Because they can penetrate dense materials, these high-intensity X-rays can see inside—and even alter—the microscopic structure of objects opaque to optical light. For example, researchers have used bright XFEL pulses to create and investigate plasmas, with the aim of better understanding planets and stars.
The short wavelength of X-rays also allows for high-resolution imaging. The X-rays’ short pulses work like an extremely fast camera shutter: They trigger chemical reactions and then take “snapshots” of electrons darting around molecules, creating what scientists call “molecular movies.” Some researchers have used this technique to study photosynthesis at the atomic level.
The movies contain more than just visual information. Thorsten Weber of Lawrence Berkeley National Laboratory studies reaction microscopy, a technique in “its teenage years,” Weber says. He uses the technique to “film” a movie of a molecule breaking apart while simultaneously measuring the angles and kinetic energies of the ejected particles. XFELs also make it possible to study ions and electrons in a reaction at the same time, says Weber. Before XFELs, scientists studied electron behavior and ion behavior separately, as ions are over a thousand times heavier than electrons.
During a presentation at the DAMOP meeting, Weber outlined one of the challenges of using XFELs for molecular movies: time. To make a movie, a researcher fires an X-ray pulse at the molecule of interest, triggering a chemical reaction. Then, a second pulse illuminates the molecule for imaging. But current XFELs only produce pulses up to thousands of times per second. This might sound fast, but the researcher must trigger the reaction millions of times, so it can take days to make a movie. With so many researchers worldwide competing for time to use these machines, that pace is a challenge.
But what if the X-ray that spurs the chemical reaction, and the X-ray that illuminates it, could be fired in the same pulse? Weber presented a method for keeping time in this case, to track when motion takes place. The technique would cut down on the time a researcher needs at the laser to make a movie.
Now, Weber is working to combine the X-ray light with an ultraviolet laser. In this setup, researchers would first shine lower-energy UV light at a molecule before imaging it with X-rays. The initial UV illumination would more closely mimic how sunlight interacts with organisms, while the X-rays would provide high imaging resolution.
Linda Young of Argonne National Laboratory presented work at DAMOP related to studying and controlling the X-ray pulses themselves. The XFEL produces a spiky, noisy spectrum that researchers must measure before experiments. However, this measurement is difficult, because it typically requires the researcher to divert the X-rays with solid beamsplitters that do not tolerate high intensities well. In a recent study, her team devised a way to measure the spectrum with a beamsplitter made of neon gas using a technique called ghost imaging.
Young’s team has also used the XFEL facility in Germany to study the interactions between X-rays and neon gas. When an X-ray pulse strikes neon, it emits light, and this light in turn changes the spectrum of the X-ray pulse.
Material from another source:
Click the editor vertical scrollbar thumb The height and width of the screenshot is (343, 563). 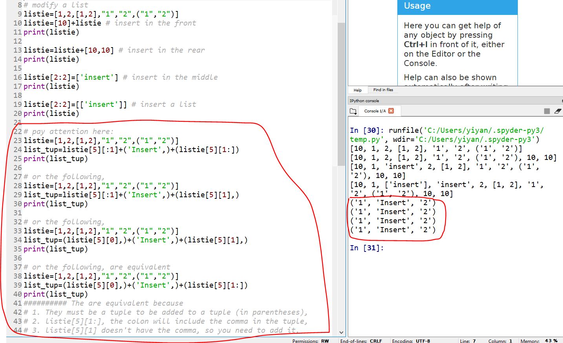(x=341, y=94)
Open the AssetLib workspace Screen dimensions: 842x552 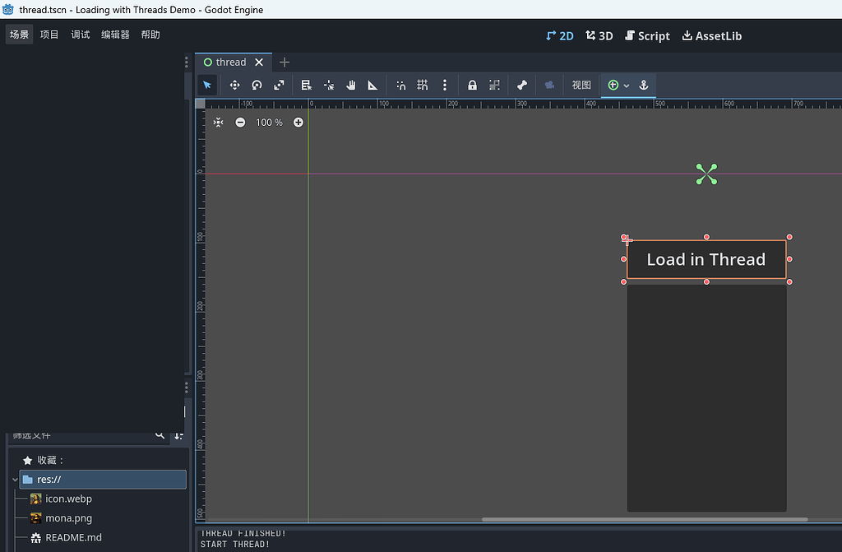(x=711, y=35)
This outgoing spectrum reveals information about the electronic structure of the neon atoms. While neon has a simple structure, Young says these studies will help them investigate more complex molecules in the future. She also plans to study the effects of the X-ray-and-neon interaction on the pulse’s shape over time.
As XFELs are just over a decade old, researchers like Weber and Young are still figuring out all the ways to use them—and they’ll soon have a new toy to look forward to. Construction of the LCLS-II, an upgrade to the LCLS, is scheduled for completion by the end of the year. This new XFEL will be capable of producing up to a million pulses per second, compared to the 120-per-second pulses of its predecessor.
For researchers, having more machines will make a big difference. “It gives us the opportunity to really systematically go after the understanding needed for our dream experiments,” says Young.
Sophia Chen is a writer based in Columbus, Ohio.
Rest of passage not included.